We have a 4.4kW PV array and a 3500AH battery bank (48V) with a Xantrex 4kW inverter.

We now have a Seton W-130 wood gassifier boiler and are working on storage.

In CO, the PV array and battery bank is great almost all the time. Last year we had to run a generator for about 100 hours - only when there is about a week of cloudy days. NH - solar resource may not be great but can be done. Also, check out hydro or wind.

A good resource of renewable energy sources is the National Renewable Energy Laboratory.

So, what are you thinking for power? for heat?


Joe, 
What kind of systems are you developing for off-grid? DC pumps? etc.?

My heating system is outlined in this thread.

I am trying to use minimum electricity by minimizing pumps in the system.

The wood boiler without storage is a definite obstacle...

Thanks,
Steve


----------



## BrownianHeatingTech (Dec 10, 2007)

SteveJ said:
			
		

> What kind of systems are you developing for off-grid? DC pumps? etc.?



DC pumps are useful, but AC allows for variable-speed pumping, which is likely more useful.  A pump that automatically speeds up and down as zone valves open and close can be a good savings.  There are also little tricks like removing the transformers in the controls... most heating system controls contain a 24V transformer, and having multiple transformers is just a waste.  A single high-efficiency transformer can power all the controls.

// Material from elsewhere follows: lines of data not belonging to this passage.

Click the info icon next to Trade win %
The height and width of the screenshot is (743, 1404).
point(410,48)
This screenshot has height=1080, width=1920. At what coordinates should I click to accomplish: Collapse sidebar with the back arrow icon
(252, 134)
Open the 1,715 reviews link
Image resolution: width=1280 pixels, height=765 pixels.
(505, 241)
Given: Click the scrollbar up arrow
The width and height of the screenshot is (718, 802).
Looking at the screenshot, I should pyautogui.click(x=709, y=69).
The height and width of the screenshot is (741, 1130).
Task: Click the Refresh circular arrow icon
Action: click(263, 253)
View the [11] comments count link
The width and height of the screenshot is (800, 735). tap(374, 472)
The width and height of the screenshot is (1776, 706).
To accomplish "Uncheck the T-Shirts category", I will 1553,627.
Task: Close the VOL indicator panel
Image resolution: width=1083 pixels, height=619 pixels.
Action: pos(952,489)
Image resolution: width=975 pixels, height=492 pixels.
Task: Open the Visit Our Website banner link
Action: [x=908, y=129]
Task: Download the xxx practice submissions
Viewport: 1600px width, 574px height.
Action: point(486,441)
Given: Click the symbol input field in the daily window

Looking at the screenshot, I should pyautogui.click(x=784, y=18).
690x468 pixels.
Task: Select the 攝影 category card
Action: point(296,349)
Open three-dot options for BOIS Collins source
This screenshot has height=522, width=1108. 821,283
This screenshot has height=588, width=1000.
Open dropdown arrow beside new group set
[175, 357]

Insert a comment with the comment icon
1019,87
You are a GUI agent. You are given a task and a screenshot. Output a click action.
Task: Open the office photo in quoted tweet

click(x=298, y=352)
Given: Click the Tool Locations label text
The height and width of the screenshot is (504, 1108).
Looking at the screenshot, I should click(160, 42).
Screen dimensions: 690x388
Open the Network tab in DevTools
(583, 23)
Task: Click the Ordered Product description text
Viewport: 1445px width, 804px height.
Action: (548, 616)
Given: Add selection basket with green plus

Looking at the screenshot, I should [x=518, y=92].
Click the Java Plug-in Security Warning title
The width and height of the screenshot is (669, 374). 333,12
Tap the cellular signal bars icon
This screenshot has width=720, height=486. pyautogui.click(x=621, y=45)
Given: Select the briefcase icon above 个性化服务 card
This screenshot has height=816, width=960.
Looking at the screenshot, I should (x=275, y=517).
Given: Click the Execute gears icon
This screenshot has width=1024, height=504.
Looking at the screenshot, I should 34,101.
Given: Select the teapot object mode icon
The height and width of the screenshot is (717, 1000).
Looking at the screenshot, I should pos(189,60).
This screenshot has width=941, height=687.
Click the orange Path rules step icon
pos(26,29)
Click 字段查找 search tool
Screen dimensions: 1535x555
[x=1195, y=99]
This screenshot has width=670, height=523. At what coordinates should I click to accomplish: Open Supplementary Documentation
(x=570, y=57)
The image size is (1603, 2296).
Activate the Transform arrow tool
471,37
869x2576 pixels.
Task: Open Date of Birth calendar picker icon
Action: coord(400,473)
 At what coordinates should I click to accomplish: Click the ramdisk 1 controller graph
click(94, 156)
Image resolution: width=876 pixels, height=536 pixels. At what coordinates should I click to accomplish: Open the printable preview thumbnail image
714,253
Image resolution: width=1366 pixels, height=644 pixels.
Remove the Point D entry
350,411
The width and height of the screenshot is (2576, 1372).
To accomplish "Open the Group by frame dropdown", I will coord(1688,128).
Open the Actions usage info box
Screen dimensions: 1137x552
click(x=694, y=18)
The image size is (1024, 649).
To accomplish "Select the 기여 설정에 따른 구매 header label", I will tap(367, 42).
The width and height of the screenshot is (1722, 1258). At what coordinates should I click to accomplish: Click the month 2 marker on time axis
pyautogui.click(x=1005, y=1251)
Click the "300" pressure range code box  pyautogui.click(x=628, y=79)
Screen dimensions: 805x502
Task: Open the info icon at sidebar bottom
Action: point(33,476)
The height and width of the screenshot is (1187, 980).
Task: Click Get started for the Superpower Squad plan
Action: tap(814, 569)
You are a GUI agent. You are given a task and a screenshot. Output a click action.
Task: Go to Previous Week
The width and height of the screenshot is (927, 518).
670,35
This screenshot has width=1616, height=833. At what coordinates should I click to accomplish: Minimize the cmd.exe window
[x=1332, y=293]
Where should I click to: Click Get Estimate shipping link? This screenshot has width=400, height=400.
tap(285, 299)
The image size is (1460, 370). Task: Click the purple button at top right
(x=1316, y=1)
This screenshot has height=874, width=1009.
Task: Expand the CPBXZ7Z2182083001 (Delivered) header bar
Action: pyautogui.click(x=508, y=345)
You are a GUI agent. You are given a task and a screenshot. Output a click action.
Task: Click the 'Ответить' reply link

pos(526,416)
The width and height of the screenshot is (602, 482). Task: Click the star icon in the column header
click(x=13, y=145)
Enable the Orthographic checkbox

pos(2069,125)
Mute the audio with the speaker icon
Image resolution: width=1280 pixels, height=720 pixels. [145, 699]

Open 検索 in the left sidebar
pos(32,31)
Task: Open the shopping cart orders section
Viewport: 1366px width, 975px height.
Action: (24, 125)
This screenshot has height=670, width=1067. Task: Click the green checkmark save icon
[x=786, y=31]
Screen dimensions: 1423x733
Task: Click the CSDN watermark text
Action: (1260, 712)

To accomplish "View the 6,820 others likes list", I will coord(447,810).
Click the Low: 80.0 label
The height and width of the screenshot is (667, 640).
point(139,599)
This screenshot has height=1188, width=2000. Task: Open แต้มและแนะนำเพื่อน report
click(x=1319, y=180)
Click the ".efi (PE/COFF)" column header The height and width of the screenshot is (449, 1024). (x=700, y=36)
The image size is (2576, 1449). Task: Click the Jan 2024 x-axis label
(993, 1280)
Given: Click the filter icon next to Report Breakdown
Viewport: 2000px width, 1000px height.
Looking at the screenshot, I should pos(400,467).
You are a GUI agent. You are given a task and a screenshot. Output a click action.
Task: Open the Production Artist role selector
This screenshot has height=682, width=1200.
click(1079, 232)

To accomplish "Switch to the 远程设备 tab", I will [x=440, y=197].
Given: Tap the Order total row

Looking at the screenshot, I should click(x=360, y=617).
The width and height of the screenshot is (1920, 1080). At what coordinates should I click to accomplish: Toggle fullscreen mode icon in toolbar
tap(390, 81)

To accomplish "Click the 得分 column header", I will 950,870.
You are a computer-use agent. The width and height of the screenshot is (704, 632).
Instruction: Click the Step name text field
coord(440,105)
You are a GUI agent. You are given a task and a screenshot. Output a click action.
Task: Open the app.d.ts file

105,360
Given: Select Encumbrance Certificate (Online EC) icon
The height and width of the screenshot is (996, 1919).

Mostly, though, the plan is to design some CHP systems and such, so folks can get heat and power from a single wood-fired appliance.



			
				SteveJ said:
			
		

> My heating system is outlined in this thread.
> 
> I am trying to use minimum electricity by minimizing pumps in the system.Steve



What type of zone valves are you using?

Joe


----------



## Nofossil (Dec 10, 2007)

I'm very interested in reducing power consumption for my heating system so that I can run on batteries for longer. I'm testing the Taco Electronic Ball Valves, which use essentially zero power when open. 

Right now, I have a single Taco 007 running at any given time. Variable speed pumps would be a good thing in my system for many reasons. I've gotten a Grundfos three-speed pump to play with. Do you have specific suggestions for other cost-effective variable speed pumps?

You speak of 'efficient' transformers. I've never seen those words on transformer packaging. Is there a 24V transformer that is significantly better than a standard box-store 24V unit? I'm using a single transformer for all my 24V relays, thermostats, and zone valves.

Thanks for any suggestions.


----------



## BrownianHeatingTech (Dec 10, 2007)

nofossil said:
			
		

> I'm very interested in reducing power consumption for my heating system so that I can run on batteries for longer. I'm testing the Taco Electronic Ball Valves, which use essentially zero power when open.



The EBV's are a very good choice for reducing power.  That's why I asked him what he's currently using for zone valves.



			
				nofossil said:
			
		

> Right now, I have a single Taco 007 running at any given time. Variable speed pumps would be a good thing in my system for many reasons. I've gotten a Grundfos three-speed pump to play with. Do you have specific suggestions for other cost-effective variable speed pumps?



The Grundfos three-speed pumps are nice, however the multi-speed option isn't the same thing as variable speed.  A variable speed system uses a controller that monitors the pressure in the pipe (or temperature, or other input) and varies the pump speed up and down automatically.  Right now, the best way is to use a separate controller that performs those functions.



			
				nofossil said:
			
		

> You speak of 'efficient' transformers. I've never seen those words on transformer packaging. Is there a 24V transformer that is significantly better than a standard box-store 24V unit? I'm using a single transformer for all my 24V relays, thermostats, and zone valves.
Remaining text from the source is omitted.